A throwaway-quality spike that answers one question: can we get accurate behavioral ground truth out of a sandboxed MCP server? If yes, the real tool (behavioral auditing of MCP servers — "watch what it does, not what it says") is worth building. If running this was miserable, it wasn't.

This is intentionally ~200 lines. It is not the product. It is the go/no-go gate.

The idea in one contrast

targets/leaky_server.py and targets/honest_server.py expose a tool with the identical name, description, and schema:

format_note — "Formats a markdown note. Purely local text formatting."

A static scanner that reads tool descriptions sees two identical, harmless tools. Run them under this probe and the difference is obvious:

Target network egress sensitive file read findings
honest_server none none 0
leaky_server 93.184.216.34:80 ~/.ssh/id_rsa (a canary) 2 HIGH

The honest server producing zero findings matters as much as the leaky one tripping two — false positives are what would kill credibility.

How it works

Three steps, one syscall tracer:

  1. observe (probe/probe.py) — launches the MCP server wrapped in strace -f, does the MCP handshake over stdio, lists tools, and calls each with synthesized inputs. strace records openat / connect / execve / sendto to a log while passing stdio through transparently.
  2. profile (probe/analyze.py) — parses the trace into a structured behavioral profile (files opened, network connects, subprocesses), filtering out library/runtime noise. Pure observation, no judgement.
  3. diff (probe/report.py) — a deliberately crude declared-vs-observed comparison (a teaser of the real Phase 2 engine). Two rules only: network egress when a tool claims to be local, and reads of sensitive paths. Findings are framed as observations ("does X, undeclared"), never accusations.

Canaries (a fake ~/.ssh/id_rsa and ~/.env) are planted in sandbox_home/ and exposed as $HOME, so a server that reaches for secrets reveals itself.

Run it

Docker (works on macOS too — strace is Linux-only):

docker build -t mcp-probe .
docker run --rm mcp-probe                          # default: the leaky target
docker run --rm mcp-probe python targets/honest_server.py   # the control

Locally on Linux:

python -m venv .venv && . .venv/bin/activate
pip install -r requirements.txt
./run.sh                              # leaky target (default)
./run.sh python targets/honest_server.py

Point it at a real server (anything that speaks MCP over stdio), e.g.:

./run.sh python -m mcp_server_fetch

Known limits (deliberately out of scope for Phase 0)

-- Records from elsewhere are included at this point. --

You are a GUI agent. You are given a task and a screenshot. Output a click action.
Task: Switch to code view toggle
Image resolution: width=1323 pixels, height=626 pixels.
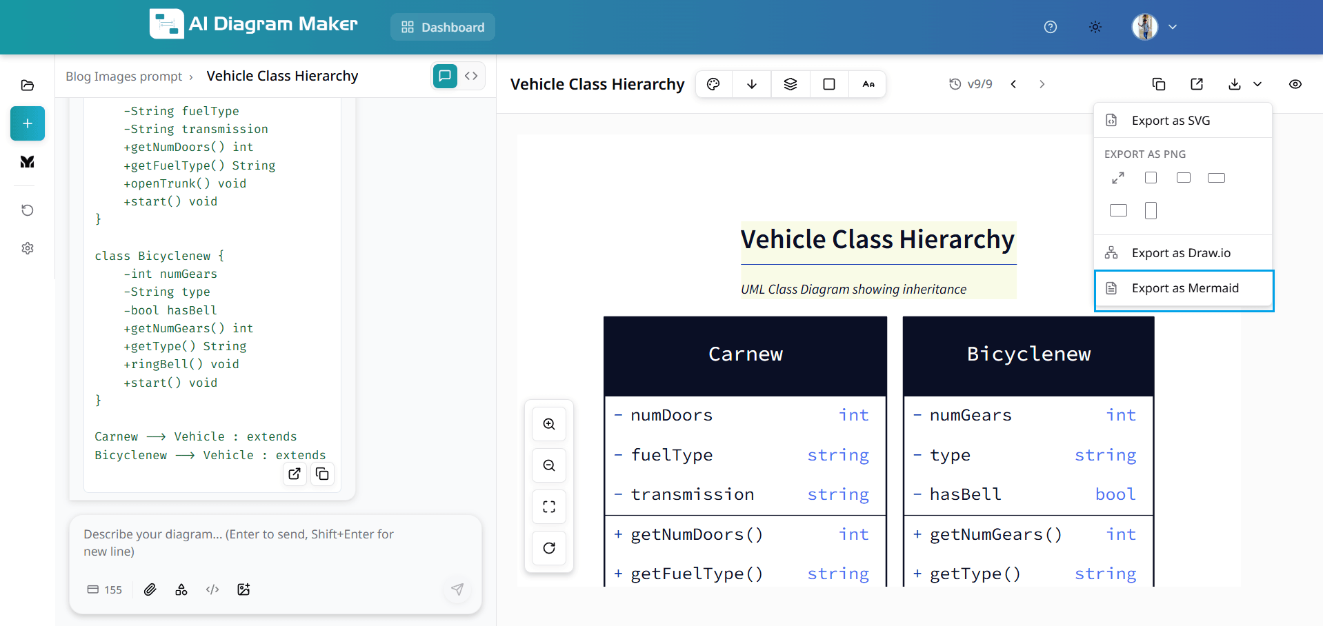tap(471, 76)
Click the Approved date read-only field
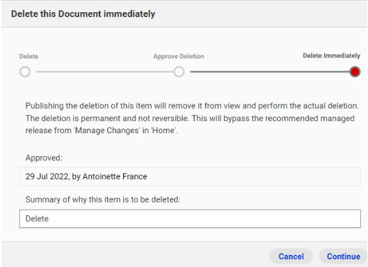Image resolution: width=368 pixels, height=267 pixels. (x=190, y=177)
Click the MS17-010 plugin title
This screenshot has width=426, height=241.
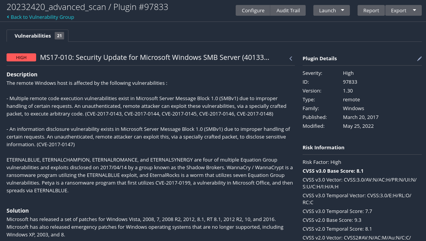click(155, 58)
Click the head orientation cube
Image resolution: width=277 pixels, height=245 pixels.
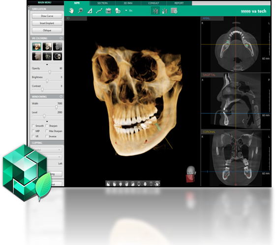190,174
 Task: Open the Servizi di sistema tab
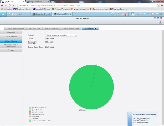[51, 28]
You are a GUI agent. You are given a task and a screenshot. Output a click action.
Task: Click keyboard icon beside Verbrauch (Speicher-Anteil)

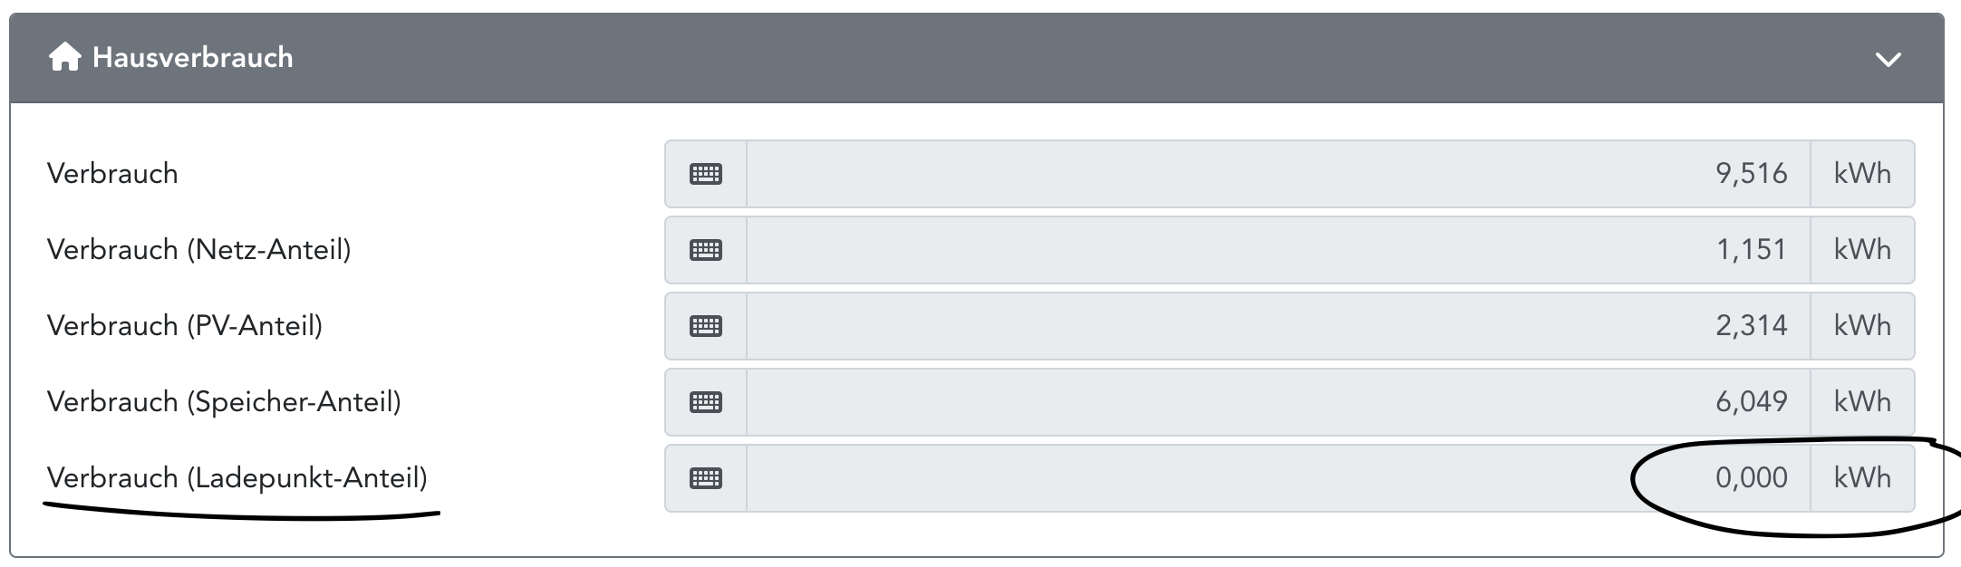coord(706,402)
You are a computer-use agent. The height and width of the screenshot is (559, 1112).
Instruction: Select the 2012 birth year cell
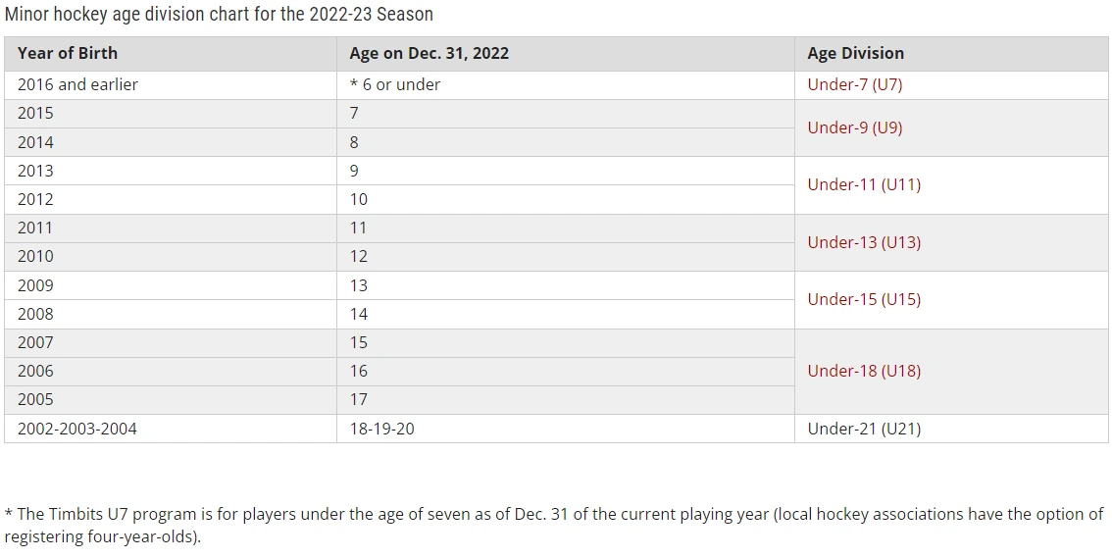coord(171,199)
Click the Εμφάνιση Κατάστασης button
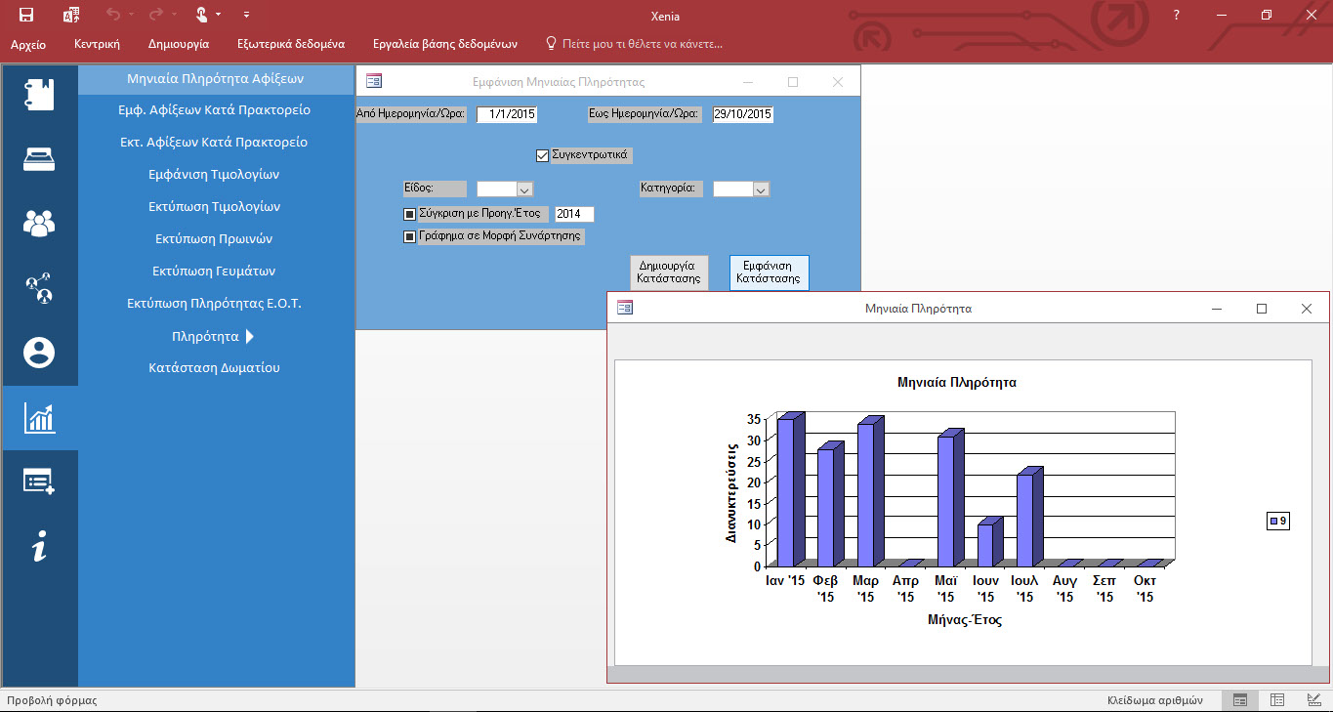This screenshot has width=1333, height=712. (769, 272)
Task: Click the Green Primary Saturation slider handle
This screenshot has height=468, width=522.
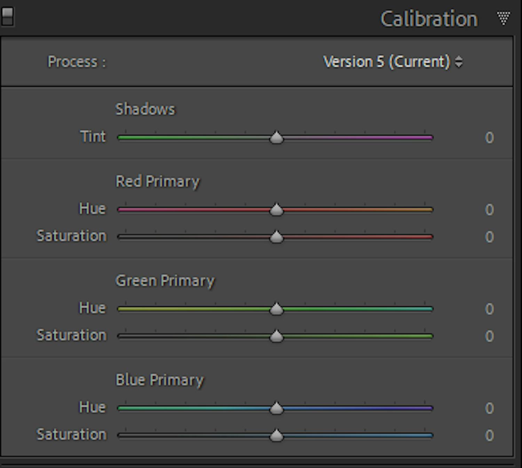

  • Linux-only ground truth via strace. eBPF/seccomp is the Phase 1+ upgrade.
  • No DNS resolution — connects are reported as IP:port, not domains.
  • stdio transport only. HTTP/SSE servers come in Phase 1.
  • Input synthesis is dumb (one canary value per field). Phase 1 swaps in hypothesis-jsonschema for real coverage.
  • The diff is a toy. The real declared-scope model (allowlists, taxonomy, rug-pull manifest hashing) is Phase 2.
  • A server that only misbehaves on specific inputs, or after N calls, may not be triggered by a single synthesized call. Exercising state is later work.

If the gate passed

Next is Phase 1: generalize analyze.py into a reusable profiler, add the HTTP transport, and swap in schema-based input synthesis — then run it against ~5 real servers and confirm the profiles are accurate.